Set down exactly the lines below between the line holding "You are a GUI" and the line holding "Tags (1747, 40)", inclusive; no other line belongs in the answer.

═════ Input data ═════

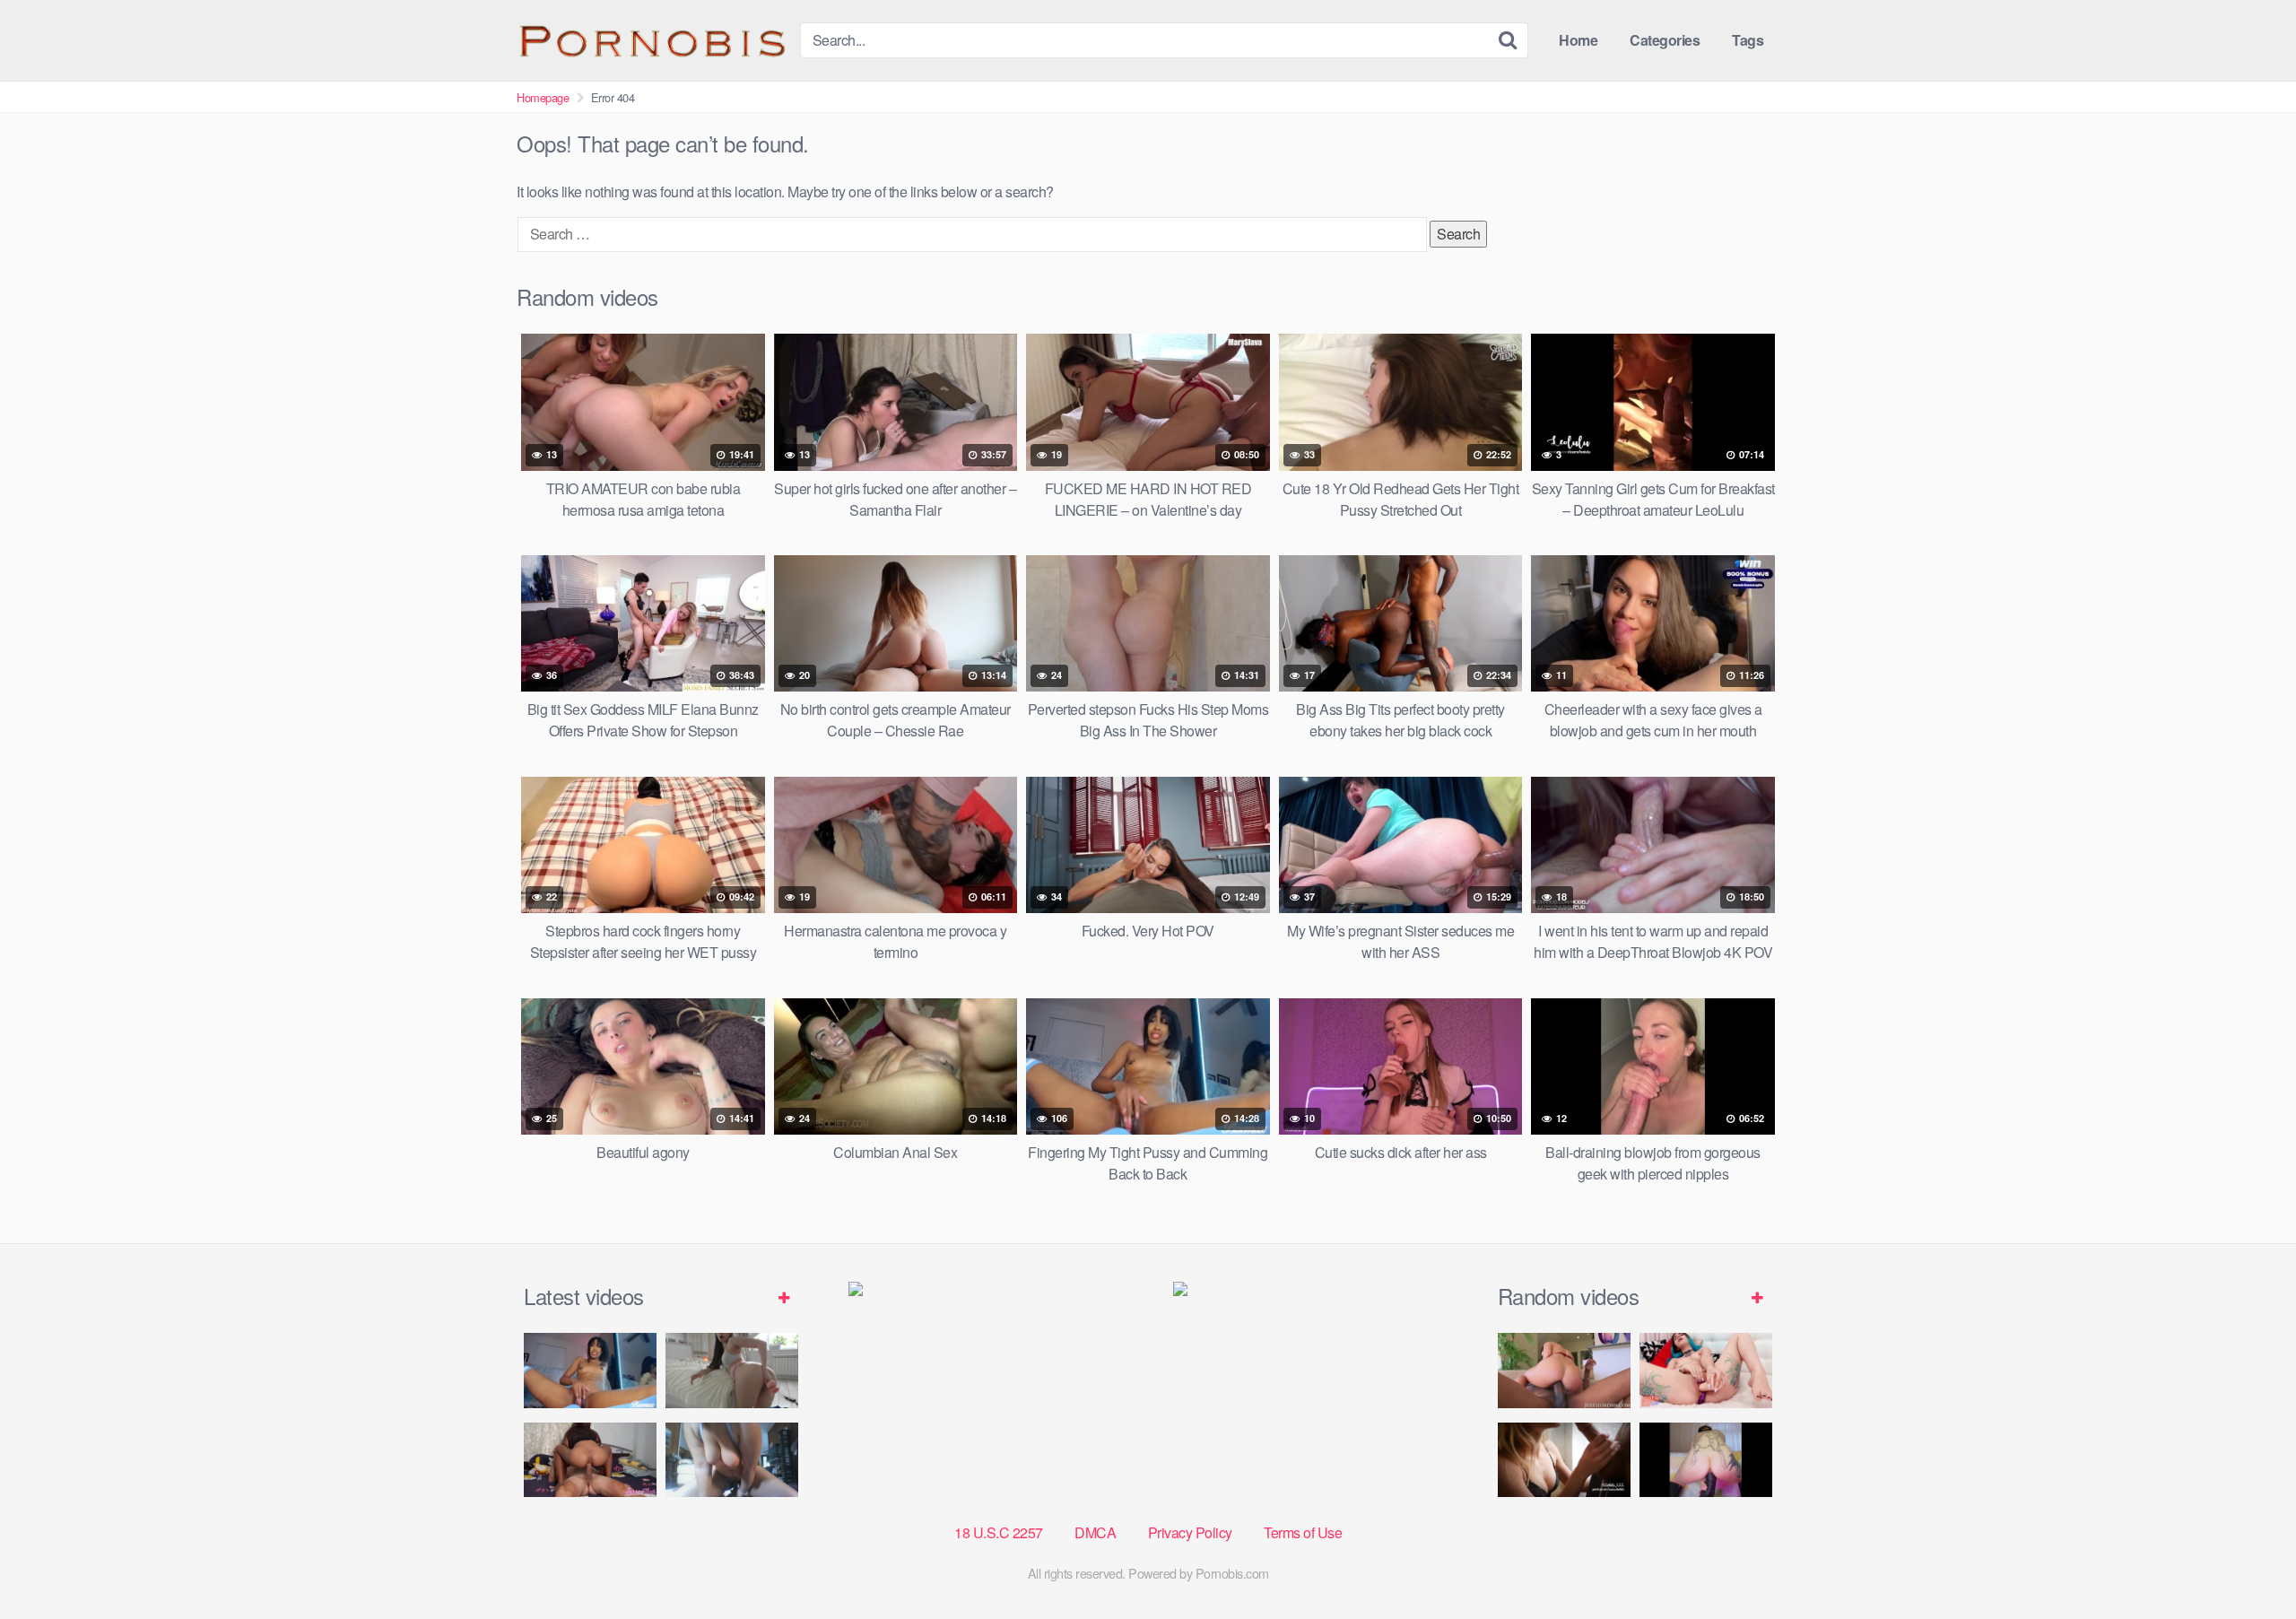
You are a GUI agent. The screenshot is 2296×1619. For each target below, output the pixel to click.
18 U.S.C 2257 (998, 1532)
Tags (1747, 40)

═════
═════ Input data ═════

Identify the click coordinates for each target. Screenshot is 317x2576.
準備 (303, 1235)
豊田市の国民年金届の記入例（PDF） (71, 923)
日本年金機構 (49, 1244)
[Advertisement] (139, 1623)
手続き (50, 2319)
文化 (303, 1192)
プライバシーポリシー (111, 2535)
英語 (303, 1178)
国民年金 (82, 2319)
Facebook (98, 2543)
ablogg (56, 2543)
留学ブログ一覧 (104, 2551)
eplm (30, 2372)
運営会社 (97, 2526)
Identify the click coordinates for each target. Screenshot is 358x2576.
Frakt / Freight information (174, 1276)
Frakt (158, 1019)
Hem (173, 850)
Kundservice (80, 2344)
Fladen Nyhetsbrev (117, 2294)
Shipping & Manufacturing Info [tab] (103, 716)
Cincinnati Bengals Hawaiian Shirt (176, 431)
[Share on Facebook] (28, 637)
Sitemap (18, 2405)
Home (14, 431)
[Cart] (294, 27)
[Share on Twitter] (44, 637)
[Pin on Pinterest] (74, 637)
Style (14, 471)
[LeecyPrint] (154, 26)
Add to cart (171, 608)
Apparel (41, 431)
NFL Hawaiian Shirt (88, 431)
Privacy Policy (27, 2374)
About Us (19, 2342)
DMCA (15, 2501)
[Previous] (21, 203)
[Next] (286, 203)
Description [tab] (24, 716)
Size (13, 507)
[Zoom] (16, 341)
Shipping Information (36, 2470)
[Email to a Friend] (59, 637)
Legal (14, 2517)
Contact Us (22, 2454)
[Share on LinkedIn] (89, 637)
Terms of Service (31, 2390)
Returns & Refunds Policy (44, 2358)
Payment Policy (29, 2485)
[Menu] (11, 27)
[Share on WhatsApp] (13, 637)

═════

> Finished exercise:
You are a GUI agent. The screenshot is 2296×1619. For each target below, output the pixel to click.
18 U.S.C 2257 (998, 1532)
Tags (1747, 40)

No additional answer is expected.